Suggestions that glasshouse sites within some areas of the Lee Valley Regional Park, north of London, could be compulsorily purchased to bring the land into recreational or leisure use have been condemned by the Lea Valley Growers Association (LVGA) as ‘ill-conceived’ and ‘illogical’.
The proposals form part of the regional park authority’s consultation on the park’s future use and development.

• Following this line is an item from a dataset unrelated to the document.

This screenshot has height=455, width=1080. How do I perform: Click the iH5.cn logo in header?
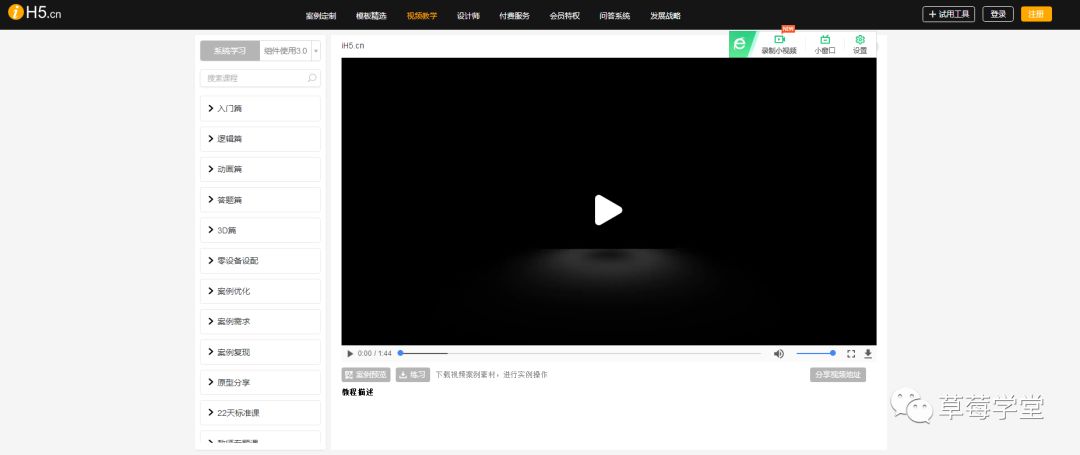[x=37, y=14]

For one area towards the northern end of the park, the authority wants to work with stakeholders to identify sites that have been ‘abandoned’ or ‘are likely to be surplus to production in the next 10-15 years’ and carry out feasibility studies into ways of using that land that would be compatible with the park’s remit.

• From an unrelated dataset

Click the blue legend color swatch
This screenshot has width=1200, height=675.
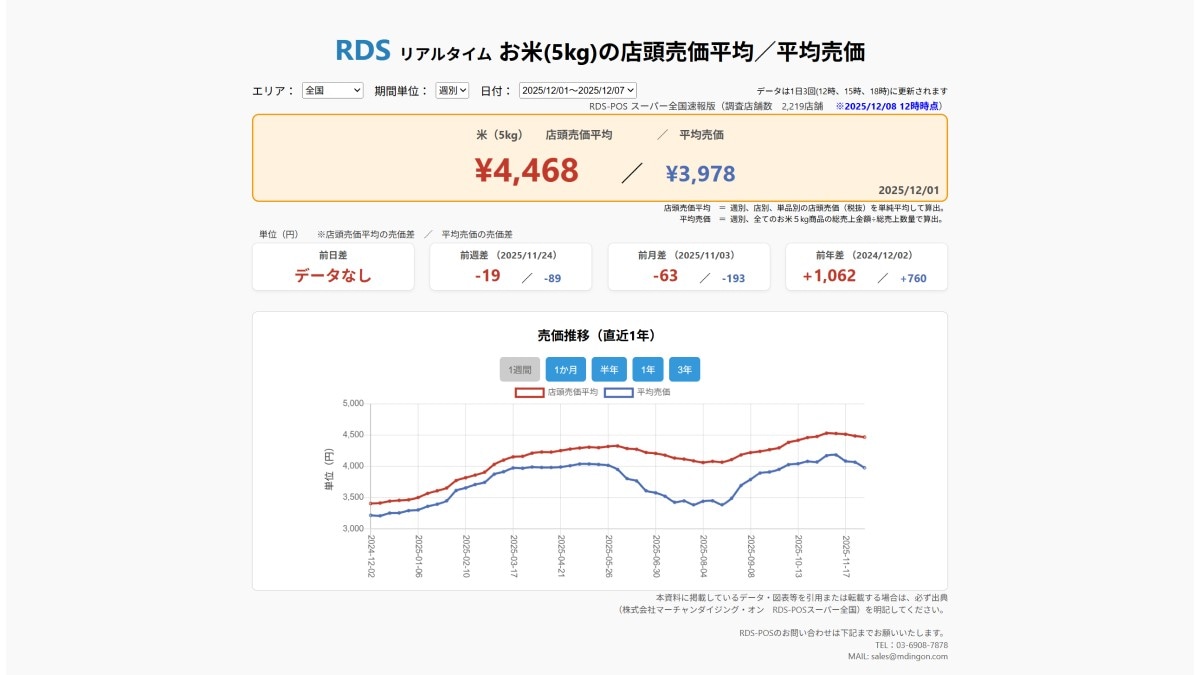point(618,391)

LVGA secretary Lee Stiles said the proposals had come out of the blue. “Merely publishing the proposals could have an adverse effect on the businesses the authority wants to restrict,” he said. “We have lodged a formal complaint and we’re seeking the withdrawal of the consultation.

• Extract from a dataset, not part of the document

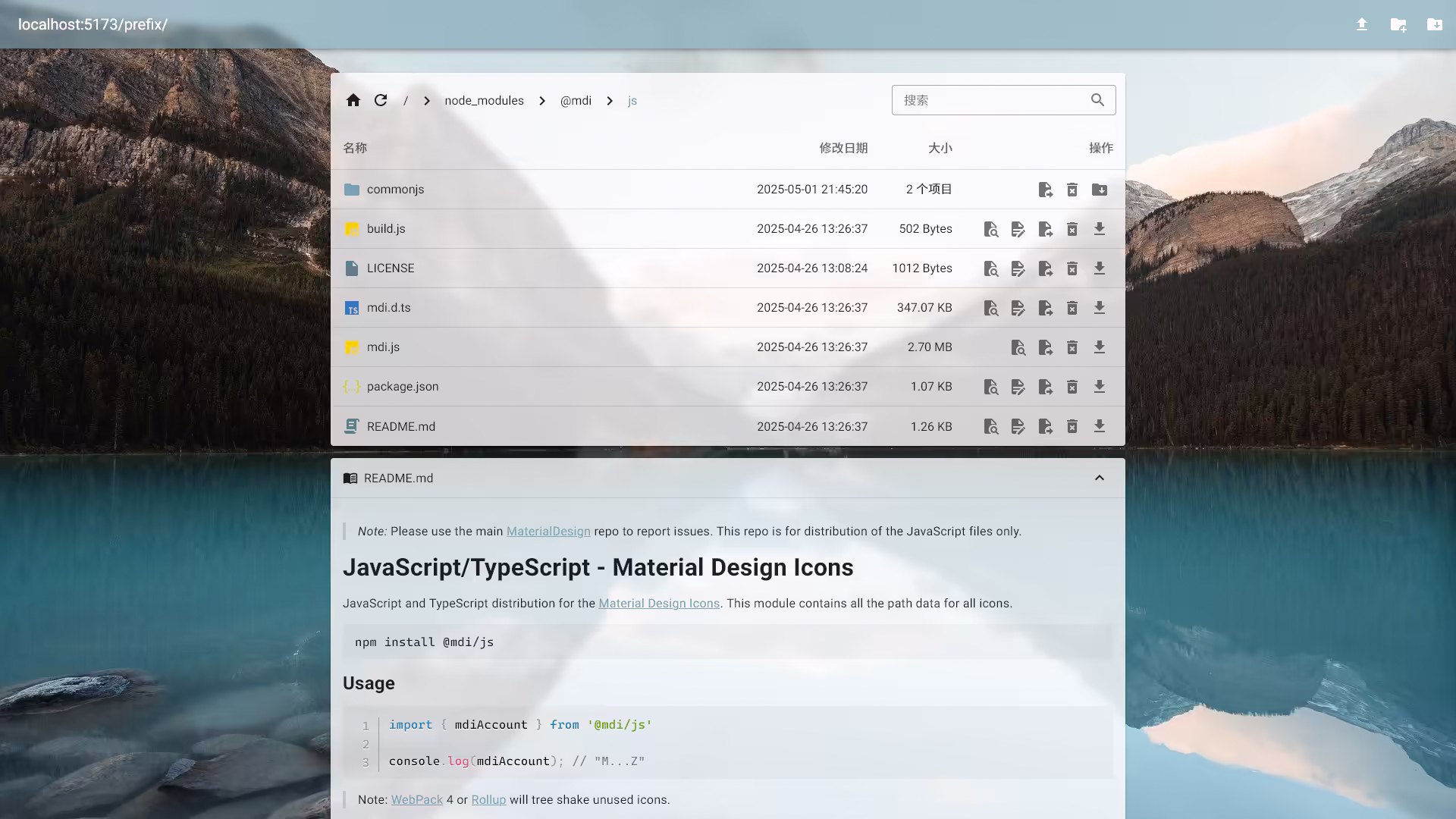The image size is (1456, 819).
Task: Edit the LICENSE file
Action: click(x=1018, y=268)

“We’re more than happy to sit down with the authority and discuss plans for the future of the Lea Valley, but those plans must encompass a thriving glasshouse industry.
“We won’t allow our members to be airbrushed out of that future.”
Lee Valley Regional Park Authority’s head of planning and partnerships Stephen Wilkinson said the association’s fears were ‘unfounded’ and that there were no plans to compulsorily purchase ‘any existing glasshouses’.
“The authority is proposing that it would consider acquiring any land that glasshouses occupy if, at some future point, there is a decline in the industry and they become redundant,” he added. “This strategy is aimed at preventing these areas being lost to inappropriately built development in the regional park.
He said the park had been created partly by reclaiming hundreds of acres of redundant land which had been used by the then declining glasshouse industry.
“We acknowledge the importance of the glasshouse industry in the Lee Valley and we do not want to undermine it or close existing businesses, but our statutory role means that we don’t believe that new glasshouses should be built or expanded within the current regional park boundaries.
“Once the consultation process has been completed the authority’s park development framework will be reviewed, taking on board the comments of the glasshouse industry together with all other stakeholders that have been consulted. We’ll then run a second round of consultation in the summer.”
The consultation closes on February 12.